Problem
Copy the stretch of the article on Shell's shale writedown from "By Guy Chazan" through "of Bernstein Research.", putting "Friday" in place of "Thursday".

Reading text
_ _ _ _

Grazie all'energia, un universo che si ricompone.

mercoledì 23 ottobre 2013

Shell writedown is bad news for US shale (FT)

Over the past few years, the oil majors have been punch drunk on US shale.
Now comes the hangover.

By Guy Chazan (Financial Times)

Royal Dutch Shell surprised the market on Thursday with a $2.1bn impairment, mostly on its liquids-rich shale properties in North America.

The writedown showed that the results from Shell’s exploration drilling for oil in its US shale acreage have been much worse than it anticipated. “Shale oil bulls take note,” wrote Oswald Clint of Bernstein Research.
The news was sobering for a sector used to upbeat headlines. Production of tight oil in places such as North Dakota’s Bakken shale has increased so fast that it has reversed the decades-long decline in US oil output, reducing America’s reliance on oil imports and even fuelling talk of US energy independence.
Shell’s news shows that some of the breathless rhetoric about shale’s potential may be unwarranted – a view Peter Voser, its chief executive, appears to endorse. The idea of a shale revolution spreading from the US across the world is “a little bit overhyped,” he told reporters on Thursday.
Shale impairments are nothing new. A clutch of companies, including BHP Billiton and BG Group, wrote down their US shale gas assets last year, as the low price of American natural gas reduced the value of their reserves. But it is far less common for the oil majors to take charges on their tight oil properties.
The impairment highlights a broader problem for Shell – the weak performance of its Upstream Americas business. It incurred a loss in the second quarter, and Shell says it will probably stay in loss for the rest of the year, and possibly longer.
Analysts at Credit Suisse say Shell’s performance in its upstream – or exploration and production – division is a “real worry”.
Ever since the oil industry figured out how to use hydraulic fracturing or “fracking” and horizontal drilling to extract gas from shale formations, the US “unconventional” gas story has had an irresistible allure for the supermajors.
Shell has been more gung-ho than most. In 2008, it paid $5.7bn to buy Duvernay Oil, which held promising tight gas acreage in western Canada. Two years later, it paid $4.7bn for East Resources. which held big positions in the Marcellus Shale.
Shell says that its North American onshore gas portfolio now includes about 3.5m acres of mineral rights, with the potential to yield 40tn cubic feet of gas – the energy equivalent of nearly 7bn barrels of oil.
But some analysts have said it paid too high a price to gain entry into the sector. And such a large position proved a double-edged sword last year when the shale gas supply surge pushed gas prices to 10-year lows.
Shell said at the time that it would switch its focus from gas to more profitable “liquids-rich shales” and Simon Henry, chief financial officer, said the company would produce 250,000 barrels of oil a day from its tight oil properties in five years’ time.

_ _ _ _

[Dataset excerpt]
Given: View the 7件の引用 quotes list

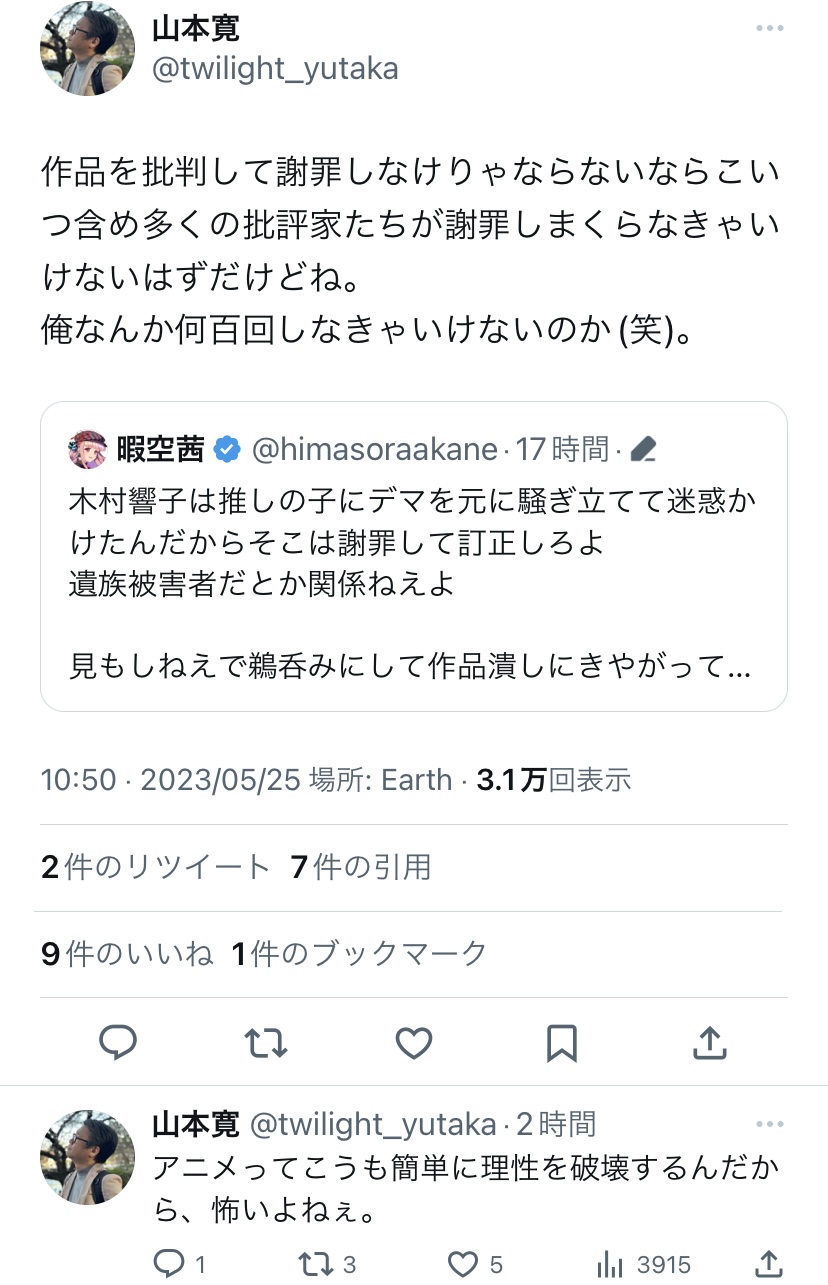Looking at the screenshot, I should (361, 867).
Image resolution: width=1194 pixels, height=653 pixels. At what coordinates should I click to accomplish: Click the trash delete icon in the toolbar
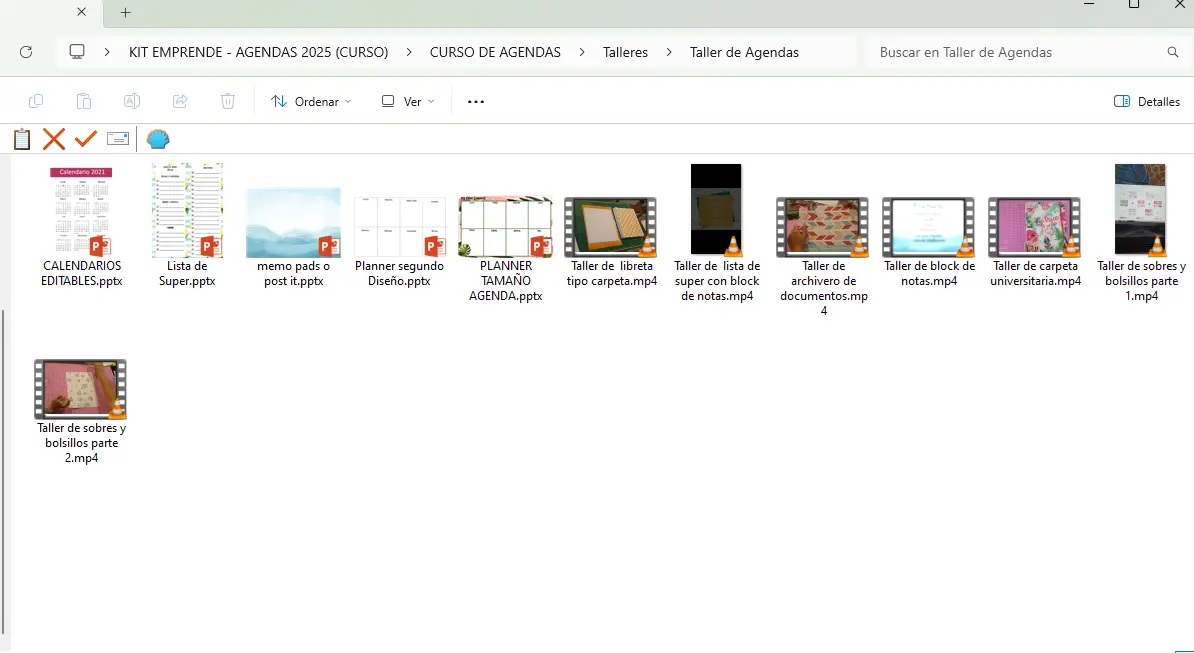[x=228, y=101]
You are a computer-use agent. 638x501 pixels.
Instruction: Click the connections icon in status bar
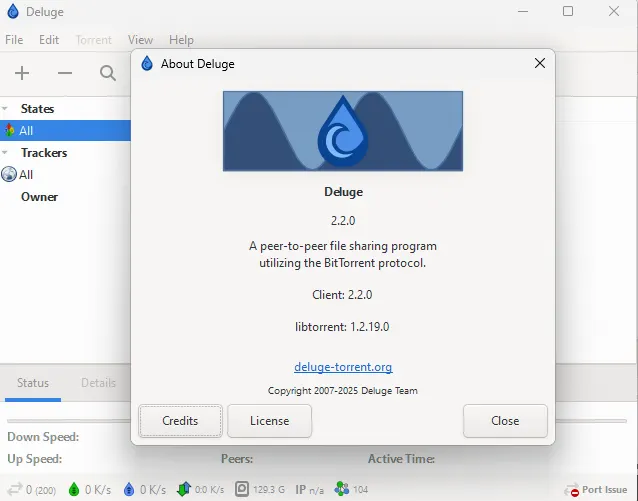click(15, 490)
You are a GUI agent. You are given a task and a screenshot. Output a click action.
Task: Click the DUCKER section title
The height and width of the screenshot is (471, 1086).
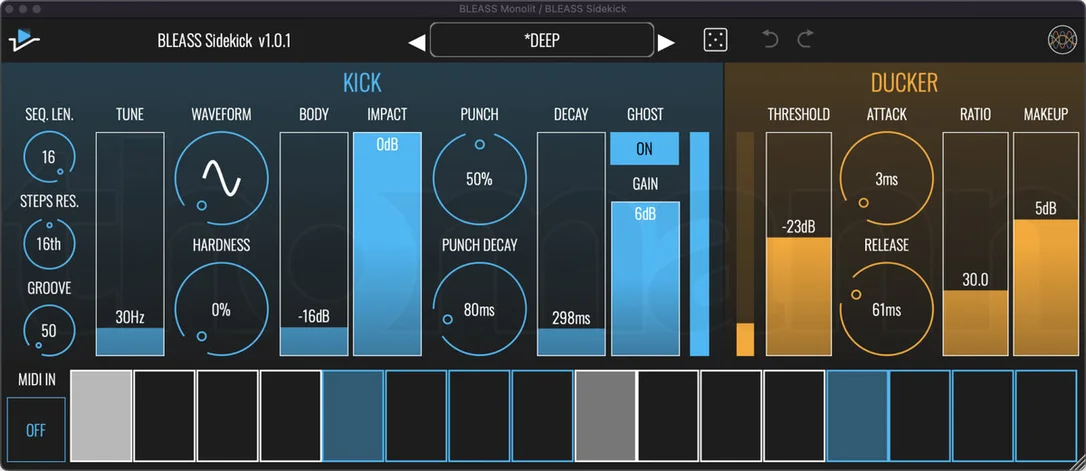904,83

_ _ _ _

Solution to this exercise
By Guy Chazan (Financial Times)

Royal Dutch Shell surprised the market on Friday with a $2.1bn impairment, mostly on its liquids-rich shale properties in North America.

The writedown showed that the results from Shell’s exploration drilling for oil in its US shale acreage have been much worse than it anticipated. “Shale oil bulls take note,” wrote Oswald Clint of Bernstein Research.